In 2019, UKLFI accused two British textbooks of "anti-Israel propaganda." In response, the textbook publisher Pearson withdrew the books and coordinated with UKLFI in rewriting the material. The resulting revisions were criticised by John Chalcraft, a Middle East history professor at the London School of Economics as pro-Israel "propaganda under the guise of education". Pearson subsequently withdrew the textbooks again as a result.

In 2023, UKLFI filed a complaint against Chelsea and Westminster Hospital over an artwork display of decorated plates, designed by children at two United Nations schools in Gaza, at the entrance to the children’s outpatients department. The complaint stated that the artwork made Jewish patients feel "vulnerable, harassed and victimised". UKLFI CEO Jonathan Turner called the display "a wall of anti-Israel propaganda." The hospital removed the artwork in response to the complaint.

UKLFI asked the Open University to remove the phrase "ancient Palestine" from its teaching materials because it regarded the phrase as "problematic" given "contemporary political sensitivities". The University responded that it would no longer use the phrase in its teaching.

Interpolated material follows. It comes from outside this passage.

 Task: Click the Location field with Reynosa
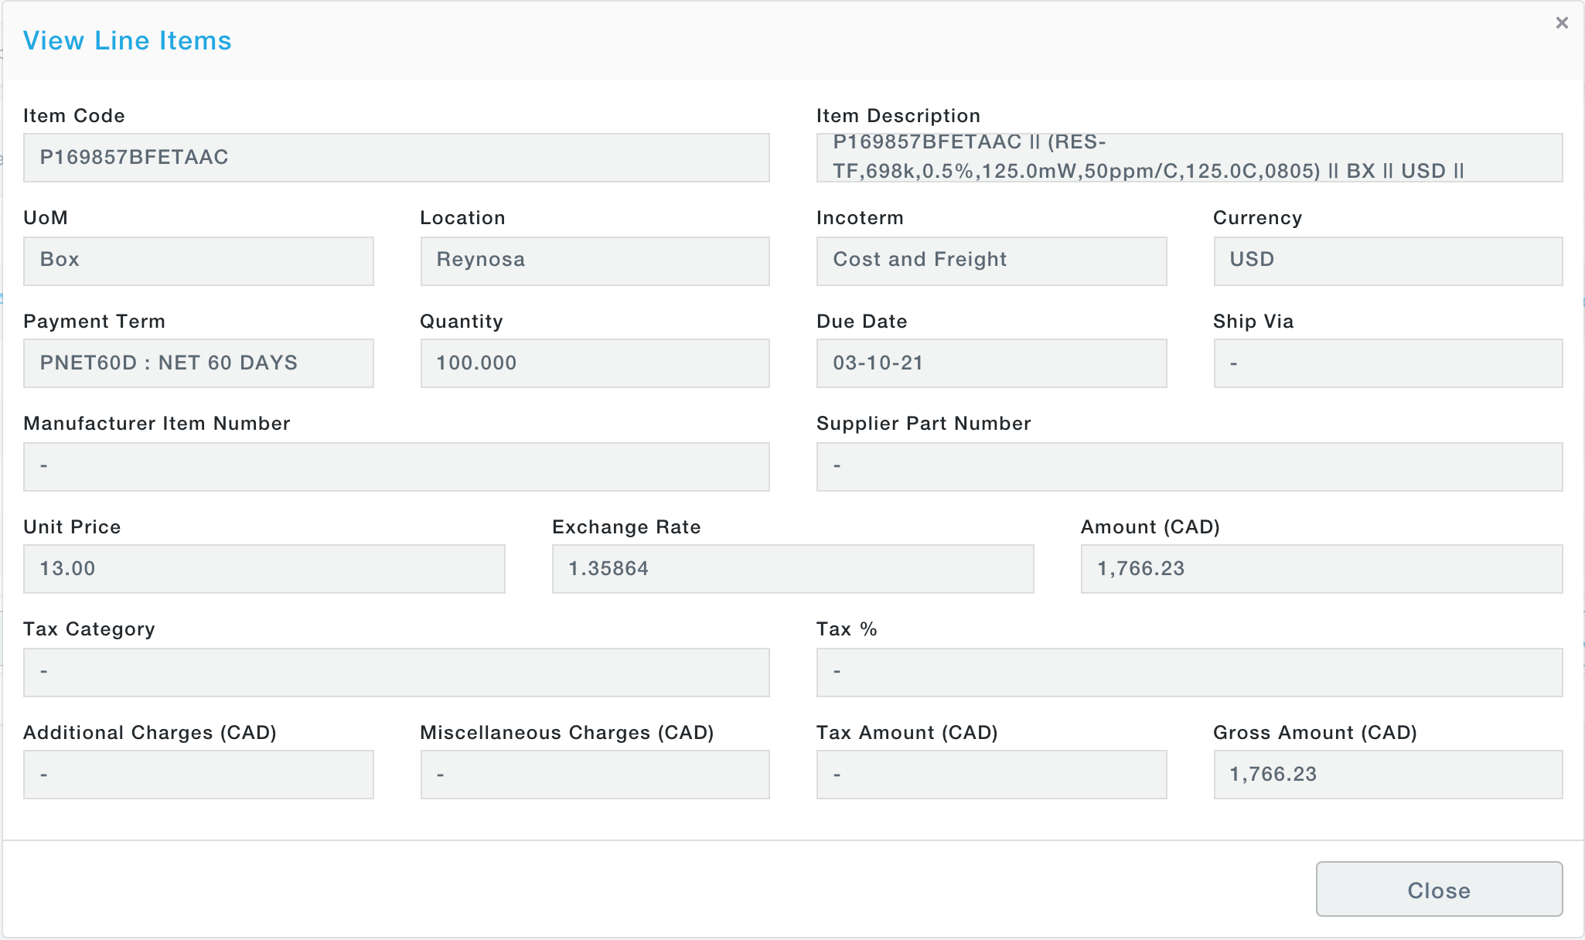(x=595, y=261)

The British Society for Middle Eastern Studies (BRISMES) said the phrase was widely used in historical scholarship to denote the Roman province and described the university's action as part of a "widespread clampdown on freedom of expression and academic freedom with regard to Palestine". BRISMES wrote to the University stating that its actions breached its legal requirement to protect lawful academic expression.

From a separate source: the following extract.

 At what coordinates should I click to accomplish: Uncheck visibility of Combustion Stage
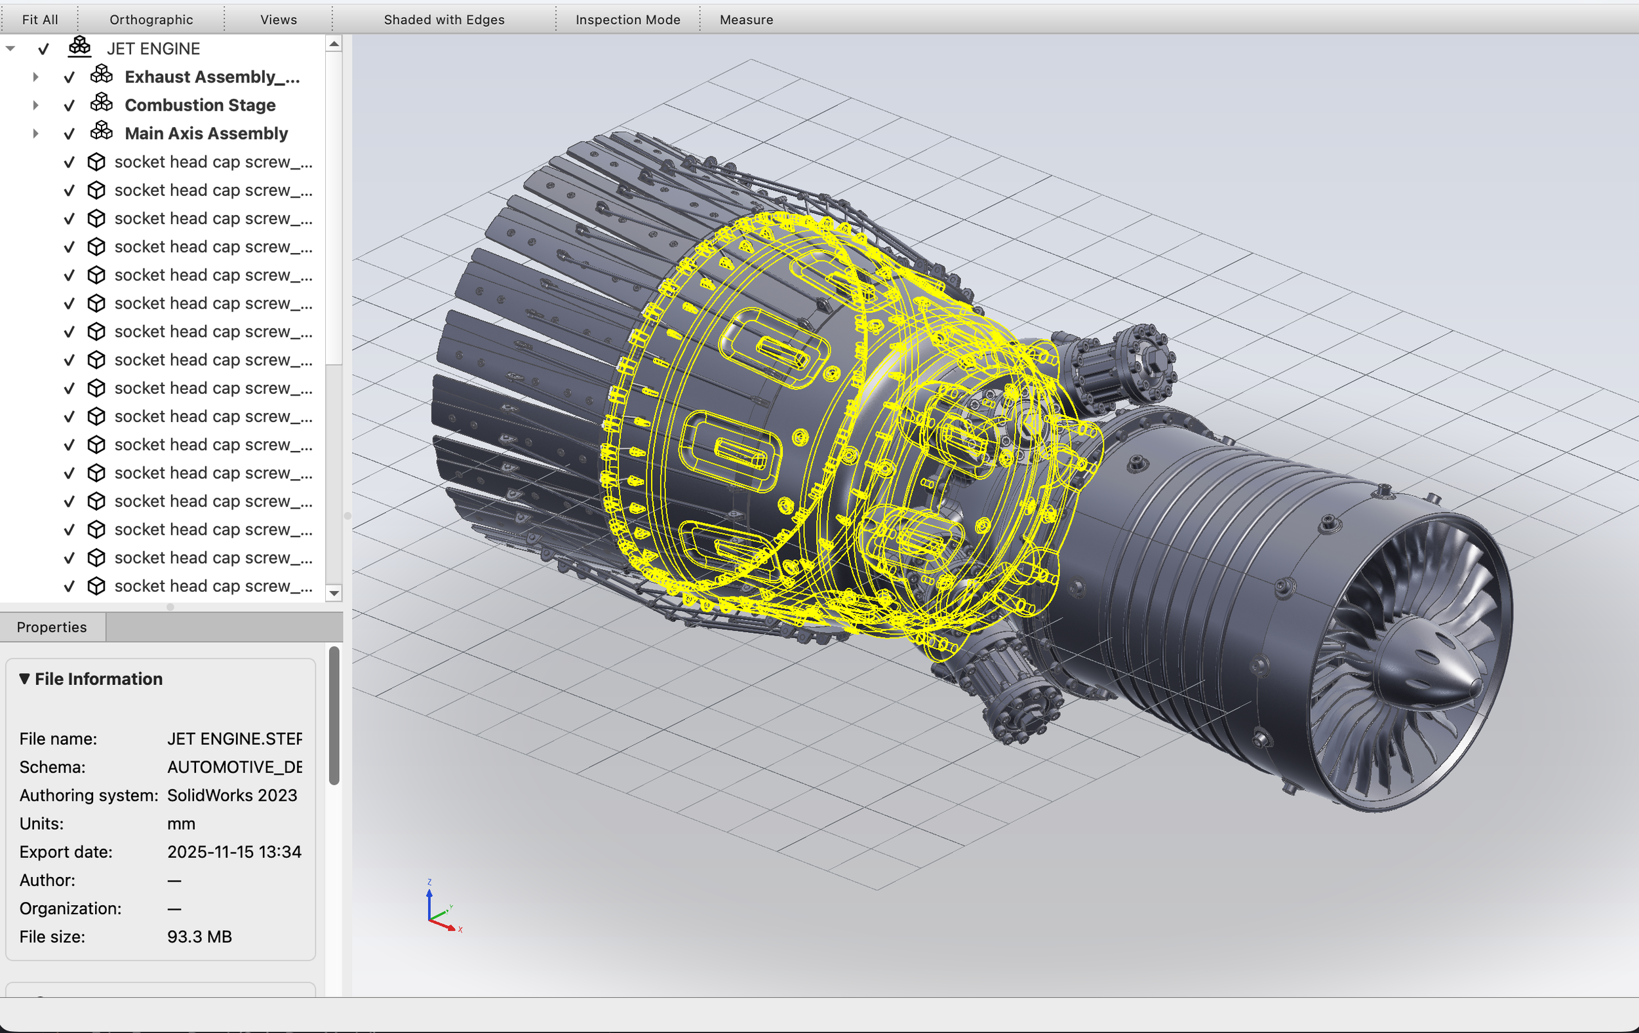pyautogui.click(x=69, y=103)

In February 2026, UKLIF sent a letter to the British Museum denouncing the inclusion of the word "Palestine" in some displays and the description of some depicted people as being "of Palestinian descent." In response, the museum removed the terms, stating that they were used "inaccurately" and are "no longer historically neutral." In a statement, the museum acknowledged that the term "Palestine" is "well established in western and Middle Eastern scholarship as a geographical and 'neutral' designation for the southern area of the Levant since the late 19th century," but added that it has also become a term without a neutral "designation.".

===Gaza War===
During the Gaza War, Jonathan Turner criticised a Lancet analysis on impact of the conflict on life expectancy in Gaza. Turner stated that the war might reduce obesity in Gaza and "increase average life expectancy in Gaza". The Palestine Solidarity Campaign said Turner's remarks were "utterly sickening" and "illustrate exactly what it means to be 'for Israel' and how low its apologists are prepared to sink in their attempts to justify genocide in Gaza." The Council for Arab-British Understanding said that Turner's comments were "atrocious". In response, Turner said his statement was "accurate and objective" and that the Lancet letter was based on "entirely unfounded speculation, which also ignored factors that might result in lengthening the lives of Gazans".

On 27 May 2025, a report was published by UK advocacy organisation CAGE International accusing UKLFI of "concealing its funding sources, refusing to disclose the financial backers driving its campaign of professional harassment and governance, and institutional racism". In August 2025, it was reported that the UK Charity Commission was investigating a complaint against UKLFI, raised by CAGE International. That same month, the Public Interest Law Centre and the European Legal Support Center, a pro-Palestine advocacy group, filed a complaint with the Solicitors Regulation Authority against UKLFI over its alleged use of SLAPPs and operating as an unregulated law firm.

In September 2026, it was reported that UKLFI had written to Home Secretary Shabana Mahmood to demand that humanitarian charity Médecins Sans Frontières be proscribed as a terrorist group due to alleged links to Palestinian militant groups.